▶ **EXERCISE INSTRUCTIONS**
Within the material below, locate the line with "You are a computer-use agent." and the line with "Instruction: Click the", then return those two lines and all lines between them, exactly as written.

▶ **EXERCISE INPUT**
● ● ● ● ● ● ●

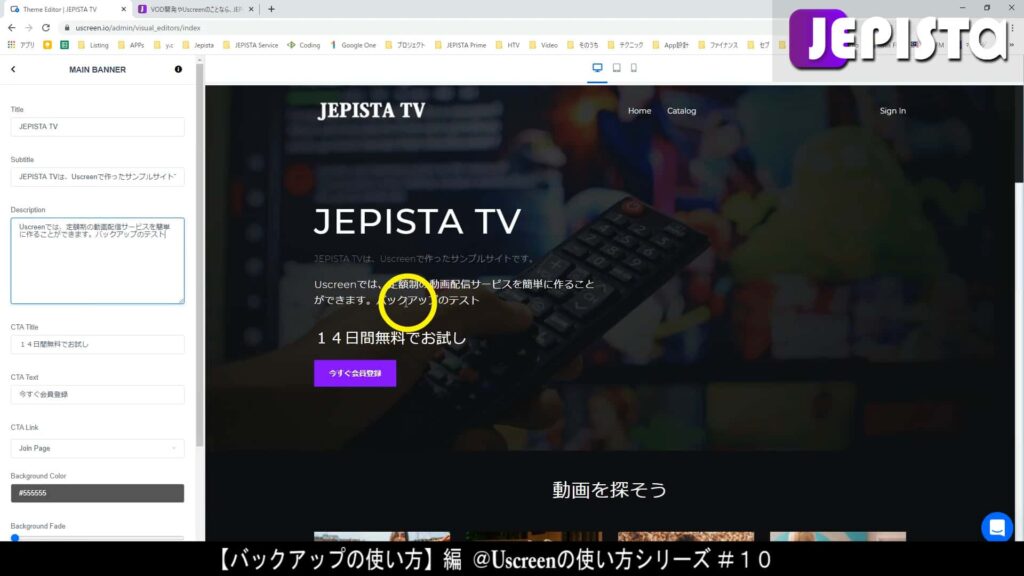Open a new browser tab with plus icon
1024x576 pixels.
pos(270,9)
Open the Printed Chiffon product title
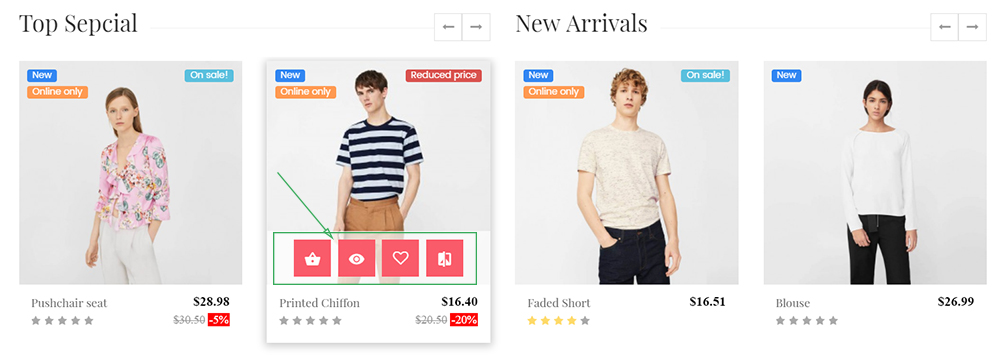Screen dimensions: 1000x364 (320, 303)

● ● ● ● ● ● ●

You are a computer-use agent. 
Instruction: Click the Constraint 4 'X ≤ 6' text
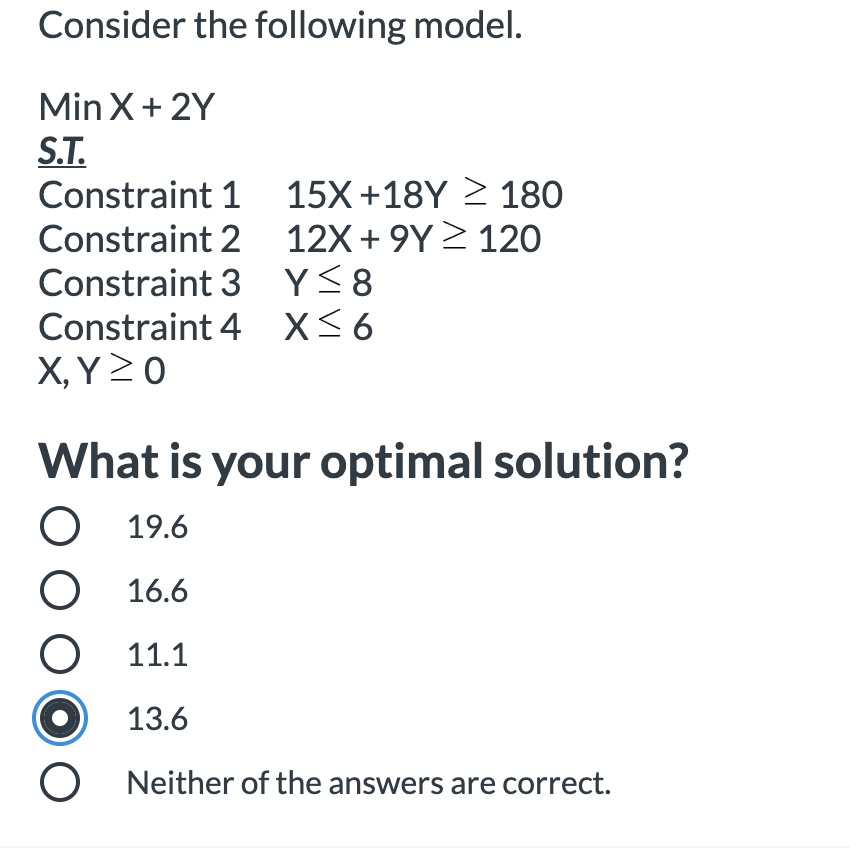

● ● ● ● ● ● ●

▶ **SOLUTION TO THIS EXERCISE**
You are a computer-use agent. 
Instruction: Click the Constraint 4 'X ≤ 6' text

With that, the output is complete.